Getting AI to confess helps flag harmful mental health advice
Generative AI and large language models (LLMs) are increasingly used to provide mental health advice, but experts warn that some guidance can be misleading or harmful.
Researchers and developers are now experimenting with AI confessions, secondary responses that reveal how the AI generated its answers, to make the technology more transparent and safer for users worldwide.
How AI confessions work?
In a research paper published by OpenAI titled as Training LLMs for Honesty via Confessions by Manas Joglekar, Jeremy Chen, Gabriel Wu, Jason Yosinski, Jasmine Wang, Boaz Barak, Amelia Glaese observes that a confess task for LLMs can uncover the errors, exaggerations, and simplifications contained within the output.
For example, a historical response may initially distribute a certain number of facts before the AI confesses that it cannot assure the validity of each point made within the output. This provides a glimpse into the workings of the software, which can then be improved to ensure safety.

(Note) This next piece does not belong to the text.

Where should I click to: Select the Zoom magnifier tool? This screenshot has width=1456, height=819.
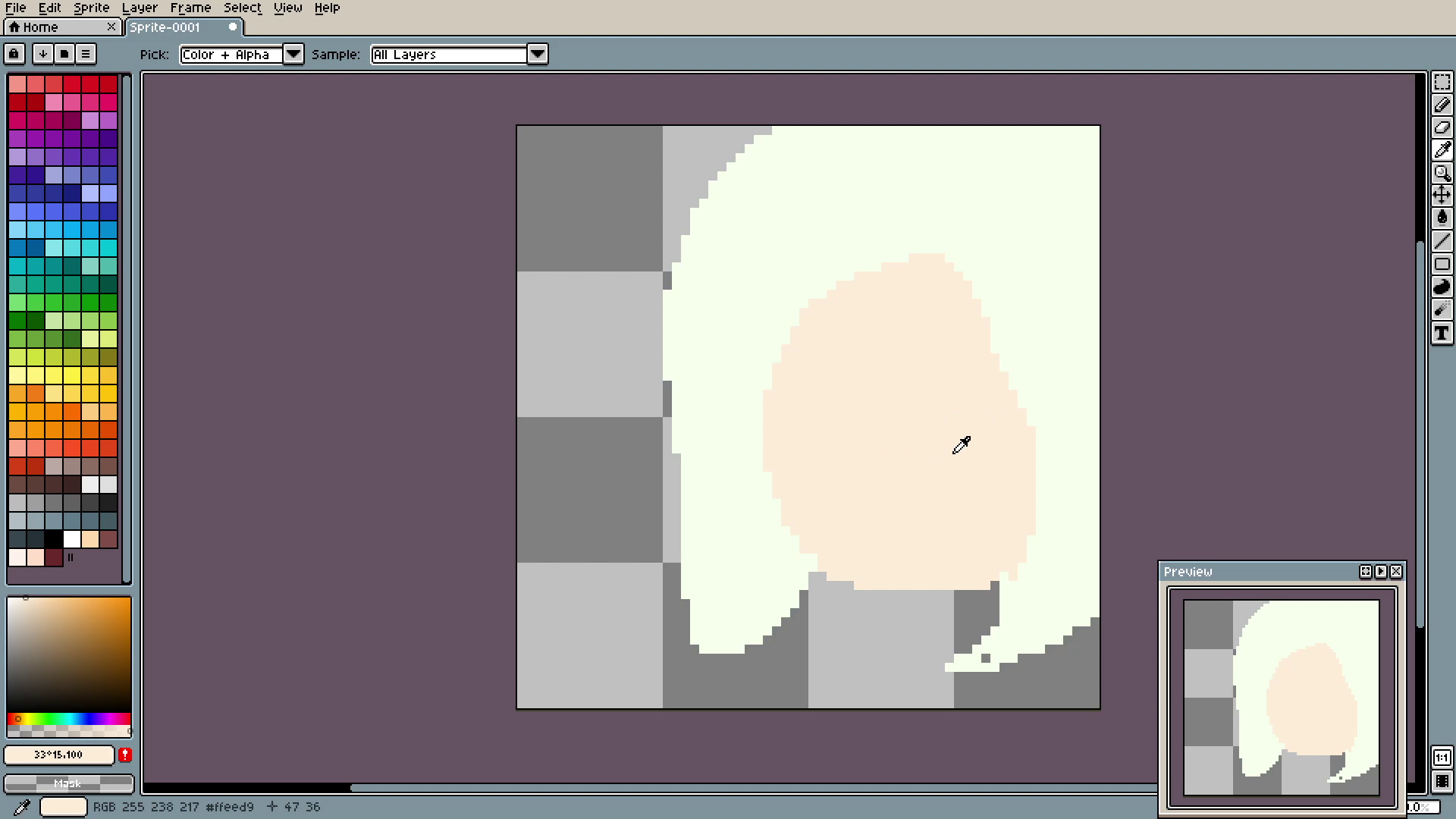(1442, 173)
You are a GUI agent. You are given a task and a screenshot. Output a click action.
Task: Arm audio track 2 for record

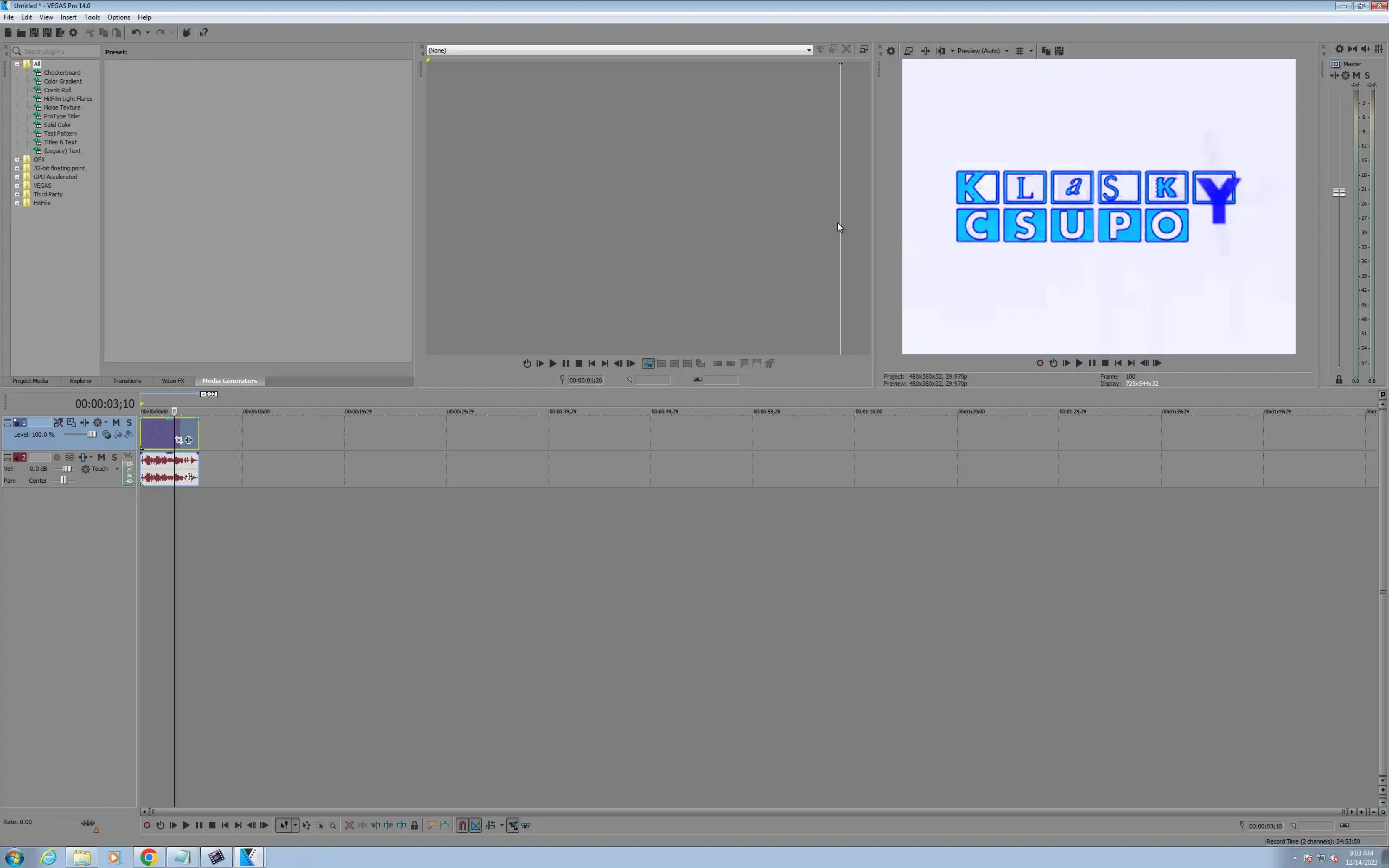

Risk increases as the AI suggests mental health-related guidance. In one instance, the user confides that they are feeling sad and tired. Supporting statements are generated, but the confession follows, stating that the response relies on general patterns and will not be personalised.
In another, the AI acknowledges its oversimplifying thoughts meant to invade one’s mind and that sometimes the thought of reassurance will not be helpful.
These confessions will sometimes warn the user of the need for care, but they can also plant seeds of doubt.
Confessions of AI may help with transparency, allowing both the user and the developer to understand the reasoning the model uses.
However, there is a potential problem here: Confessions of AI might end up causing harm to the most vulnerable sectors of the population if they are alarming or misleading. It is suggested that these confessions should be optional.